Alumina Ceramic Substrate Specifications and Wear Resistance

Note that ceramic materials can be wear-resistant and tough, but not exceptionally hard, whereas hard materials can be wear-resistant but not necessarily tough. In other words, wear resistance is not synonymous with a material’s toughness or hardness. Causes of wear can include adhesive wear, abrasive wear, surface fatigue wear, and corrosion wear.

The essence of ceramic plate wear testing or wear testing, in general, is typically to determine the ceramic material’s ability to withstand abrasion under specified conditions, and then use this data to determine the most effective applications for the material.

During wear resistance testing, certain factors are typically considered. These include inherent surface properties of the material such as hardness, strength, ductility, and work hardening. Additionally, other fundamental factors to note include surface finish, lubrication, load, speed, corrosion, and temperature, as well as relative surface characteristics.

Examples of wear-resistant ceramic materials include zirconia, silicon nitride, boron carbide, cubic boron nitride, alumina, silicon carbide, and others. Determining the wear resistance of ceramic materials is crucial for identifying their optimal applications in mechanical devices.

For instance, wear-resistant ceramics, such as the examples mentioned above, are widely used in grinding and polishing materials, structural components, wear-resistant coatings, lining for pipelines or equipment, etc. The choice of ceramic material directly impacts the safe operational lifespan of mechanical equipment and components.

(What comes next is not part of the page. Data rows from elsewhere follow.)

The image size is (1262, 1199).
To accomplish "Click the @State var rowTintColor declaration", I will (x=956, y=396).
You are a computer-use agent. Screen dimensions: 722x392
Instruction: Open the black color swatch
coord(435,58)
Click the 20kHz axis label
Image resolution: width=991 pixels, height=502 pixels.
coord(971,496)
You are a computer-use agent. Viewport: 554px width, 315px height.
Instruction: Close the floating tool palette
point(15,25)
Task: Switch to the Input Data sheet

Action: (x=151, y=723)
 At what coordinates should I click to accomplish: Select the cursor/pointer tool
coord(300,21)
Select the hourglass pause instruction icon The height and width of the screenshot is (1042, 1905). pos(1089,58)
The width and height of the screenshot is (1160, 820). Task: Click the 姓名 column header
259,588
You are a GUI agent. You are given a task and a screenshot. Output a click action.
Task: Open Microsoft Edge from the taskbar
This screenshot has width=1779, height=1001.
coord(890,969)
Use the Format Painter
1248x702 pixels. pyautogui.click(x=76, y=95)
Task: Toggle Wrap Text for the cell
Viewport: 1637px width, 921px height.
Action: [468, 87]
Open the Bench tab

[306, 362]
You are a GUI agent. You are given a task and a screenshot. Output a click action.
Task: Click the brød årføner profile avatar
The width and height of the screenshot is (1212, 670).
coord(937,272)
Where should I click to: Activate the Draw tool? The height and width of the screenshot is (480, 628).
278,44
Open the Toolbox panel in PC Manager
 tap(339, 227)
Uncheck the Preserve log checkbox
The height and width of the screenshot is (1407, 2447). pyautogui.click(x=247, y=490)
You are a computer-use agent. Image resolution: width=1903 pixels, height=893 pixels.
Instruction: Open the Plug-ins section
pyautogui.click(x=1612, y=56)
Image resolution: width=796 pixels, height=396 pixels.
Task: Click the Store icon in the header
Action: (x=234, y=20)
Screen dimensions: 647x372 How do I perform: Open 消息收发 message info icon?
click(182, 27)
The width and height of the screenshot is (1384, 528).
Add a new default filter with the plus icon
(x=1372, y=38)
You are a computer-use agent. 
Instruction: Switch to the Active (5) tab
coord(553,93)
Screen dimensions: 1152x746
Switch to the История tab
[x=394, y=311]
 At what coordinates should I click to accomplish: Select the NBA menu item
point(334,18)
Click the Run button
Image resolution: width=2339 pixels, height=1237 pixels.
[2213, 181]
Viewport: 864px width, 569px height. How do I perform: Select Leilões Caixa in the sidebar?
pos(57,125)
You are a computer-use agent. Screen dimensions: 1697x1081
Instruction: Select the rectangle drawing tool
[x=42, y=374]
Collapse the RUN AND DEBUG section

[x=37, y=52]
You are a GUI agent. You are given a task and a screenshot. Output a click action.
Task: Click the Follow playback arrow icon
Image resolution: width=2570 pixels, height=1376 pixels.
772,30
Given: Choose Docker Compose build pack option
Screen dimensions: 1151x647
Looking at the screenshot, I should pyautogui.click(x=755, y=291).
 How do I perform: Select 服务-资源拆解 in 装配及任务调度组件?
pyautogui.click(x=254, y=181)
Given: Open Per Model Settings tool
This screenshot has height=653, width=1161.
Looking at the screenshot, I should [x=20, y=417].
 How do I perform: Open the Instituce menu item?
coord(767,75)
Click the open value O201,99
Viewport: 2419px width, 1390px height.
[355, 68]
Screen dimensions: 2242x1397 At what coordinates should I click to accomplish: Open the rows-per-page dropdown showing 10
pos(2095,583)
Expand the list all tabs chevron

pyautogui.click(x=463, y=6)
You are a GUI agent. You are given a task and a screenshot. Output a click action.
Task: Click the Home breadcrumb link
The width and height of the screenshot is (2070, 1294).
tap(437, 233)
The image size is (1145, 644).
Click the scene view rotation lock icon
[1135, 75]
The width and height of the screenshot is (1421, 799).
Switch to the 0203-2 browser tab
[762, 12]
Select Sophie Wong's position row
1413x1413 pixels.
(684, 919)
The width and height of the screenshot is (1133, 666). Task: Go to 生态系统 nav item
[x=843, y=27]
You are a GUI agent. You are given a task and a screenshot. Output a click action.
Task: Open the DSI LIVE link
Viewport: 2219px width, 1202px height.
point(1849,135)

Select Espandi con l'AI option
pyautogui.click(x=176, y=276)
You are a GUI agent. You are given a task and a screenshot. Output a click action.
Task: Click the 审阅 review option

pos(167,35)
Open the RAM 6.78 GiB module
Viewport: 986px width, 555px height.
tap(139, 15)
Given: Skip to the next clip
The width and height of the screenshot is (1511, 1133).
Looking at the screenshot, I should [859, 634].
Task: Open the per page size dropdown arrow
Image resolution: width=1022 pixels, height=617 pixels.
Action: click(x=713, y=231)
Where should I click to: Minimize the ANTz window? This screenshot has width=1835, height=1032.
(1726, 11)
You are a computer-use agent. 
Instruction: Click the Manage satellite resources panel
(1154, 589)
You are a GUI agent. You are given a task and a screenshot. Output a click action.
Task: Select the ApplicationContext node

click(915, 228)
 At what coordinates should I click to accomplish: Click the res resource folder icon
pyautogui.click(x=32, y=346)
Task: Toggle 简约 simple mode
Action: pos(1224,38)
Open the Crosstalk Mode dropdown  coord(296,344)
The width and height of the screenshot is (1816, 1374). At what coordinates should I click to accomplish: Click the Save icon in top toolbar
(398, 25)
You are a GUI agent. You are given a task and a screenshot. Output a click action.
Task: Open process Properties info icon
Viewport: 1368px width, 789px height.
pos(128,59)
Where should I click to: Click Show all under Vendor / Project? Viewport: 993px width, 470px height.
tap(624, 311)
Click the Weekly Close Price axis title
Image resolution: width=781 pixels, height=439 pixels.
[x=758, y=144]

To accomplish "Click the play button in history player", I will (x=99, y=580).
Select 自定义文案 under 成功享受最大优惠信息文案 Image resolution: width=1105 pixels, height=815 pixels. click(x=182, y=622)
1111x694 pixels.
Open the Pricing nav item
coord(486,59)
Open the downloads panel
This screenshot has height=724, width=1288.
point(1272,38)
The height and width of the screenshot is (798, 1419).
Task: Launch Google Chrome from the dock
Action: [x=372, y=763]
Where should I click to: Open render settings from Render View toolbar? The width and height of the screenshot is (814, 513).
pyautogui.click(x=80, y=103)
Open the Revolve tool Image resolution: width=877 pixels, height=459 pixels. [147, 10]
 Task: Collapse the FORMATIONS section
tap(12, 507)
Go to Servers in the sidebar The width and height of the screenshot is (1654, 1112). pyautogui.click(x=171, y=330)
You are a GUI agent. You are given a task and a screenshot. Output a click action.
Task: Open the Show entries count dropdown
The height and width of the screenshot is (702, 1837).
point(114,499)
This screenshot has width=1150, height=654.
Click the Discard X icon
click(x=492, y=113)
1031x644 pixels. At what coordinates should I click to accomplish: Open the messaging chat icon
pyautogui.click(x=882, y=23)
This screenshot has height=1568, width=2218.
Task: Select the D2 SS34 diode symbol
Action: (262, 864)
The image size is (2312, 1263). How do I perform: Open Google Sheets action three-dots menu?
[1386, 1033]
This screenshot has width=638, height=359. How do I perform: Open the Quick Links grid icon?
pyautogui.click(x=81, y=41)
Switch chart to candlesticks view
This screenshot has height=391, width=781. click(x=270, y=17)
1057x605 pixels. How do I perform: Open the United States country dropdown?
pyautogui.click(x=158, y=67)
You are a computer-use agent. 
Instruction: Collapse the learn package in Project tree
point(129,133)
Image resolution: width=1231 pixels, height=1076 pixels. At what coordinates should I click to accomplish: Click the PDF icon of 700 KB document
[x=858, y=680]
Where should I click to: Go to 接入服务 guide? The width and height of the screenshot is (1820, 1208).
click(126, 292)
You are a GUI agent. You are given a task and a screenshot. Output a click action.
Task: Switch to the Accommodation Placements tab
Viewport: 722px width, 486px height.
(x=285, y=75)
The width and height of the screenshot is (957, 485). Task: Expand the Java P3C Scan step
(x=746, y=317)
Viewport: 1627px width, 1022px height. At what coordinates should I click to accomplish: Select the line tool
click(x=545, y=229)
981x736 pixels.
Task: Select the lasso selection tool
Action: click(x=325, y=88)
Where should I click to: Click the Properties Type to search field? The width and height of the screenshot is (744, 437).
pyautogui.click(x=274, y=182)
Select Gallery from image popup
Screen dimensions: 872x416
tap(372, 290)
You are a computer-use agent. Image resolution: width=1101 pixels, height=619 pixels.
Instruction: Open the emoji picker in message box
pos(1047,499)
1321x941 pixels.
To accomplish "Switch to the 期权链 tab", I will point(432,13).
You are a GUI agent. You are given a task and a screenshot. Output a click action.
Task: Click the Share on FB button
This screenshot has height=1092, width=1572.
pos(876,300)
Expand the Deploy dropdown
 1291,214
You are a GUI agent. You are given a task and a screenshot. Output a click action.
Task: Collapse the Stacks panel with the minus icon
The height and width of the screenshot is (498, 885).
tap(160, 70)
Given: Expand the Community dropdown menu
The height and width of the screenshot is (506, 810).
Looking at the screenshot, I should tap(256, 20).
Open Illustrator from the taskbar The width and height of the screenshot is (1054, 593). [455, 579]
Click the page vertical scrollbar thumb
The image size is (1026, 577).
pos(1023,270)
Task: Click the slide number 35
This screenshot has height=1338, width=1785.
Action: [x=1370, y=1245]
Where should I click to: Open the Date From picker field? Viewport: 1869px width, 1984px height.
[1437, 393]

Several methods can be used for wear testing of ceramic materials. Here are some detailed discussions of these methods:

1. Taber Wear Taber wear testing is used to determine the wear resistance of materials and has also been applied to plastic materials. Wear resistance is defined as the ability of a material to withstand mechanical actions such as scratching, scrubbing, friction, or erosion. Abrasive wear is often difficult to compare, but changes in haze or weight loss are commonly evaluated.
2. Micro Wear Techniques Micro wear techniques allow for easier study of surface wear compared to other methods. They can investigate surface wear phenomena at the topmost layer of materials while ensuring that the wear resistance of the studied material is not affected by the substrate. A study using micro wear techniques (with steel ball indentation) to determine the wear resistance of traditional ceramic materials indicated that this method is ideal for studying ceramic glaze wear performance. To adapt the testing to the materials used, each test condition affecting wear resistance was isolated while keeping other conditions constant. Variables studied included:
   • Ball diameter and angular velocity
   • Abrasive suspension feed rate and particle size
   • Sample-ball contact angle and grooves on the support drive shaft
3. Pin-on-Disk Wear Testing This is commonly used in tribological characterization techniques to estimate the friction coefficient and wear mechanisms of diamond films. Pin-on-disk testing can be used to characterize wear between two materials. It is a wear testing technique used to evaluate the performance of wear couples and to characterize the performance of different materials on standard surfaces.
4. RCA Wear Testing RCA wear testing is another ceramic wear test used to test surfaces to determine wear resistance. This test is typically used for organically decorated surfaces, foils, etc., with paints or electroplating. It is also widely used as a standard for many silicone keyboards and membrane switches. RCA wear testing is also a standard in the automotive, appliance, mobile phone, plastic, and coating industries.
5. Blade Block Wear Testing In blade block wear testing, an object, also known as a block, is articulated back and forth on a stationary sample (also known as a blade). The blade remains stationary while enduring a constant normal load. Examples of characteristics that this test can characterize include coating lifespan and friction coefficient.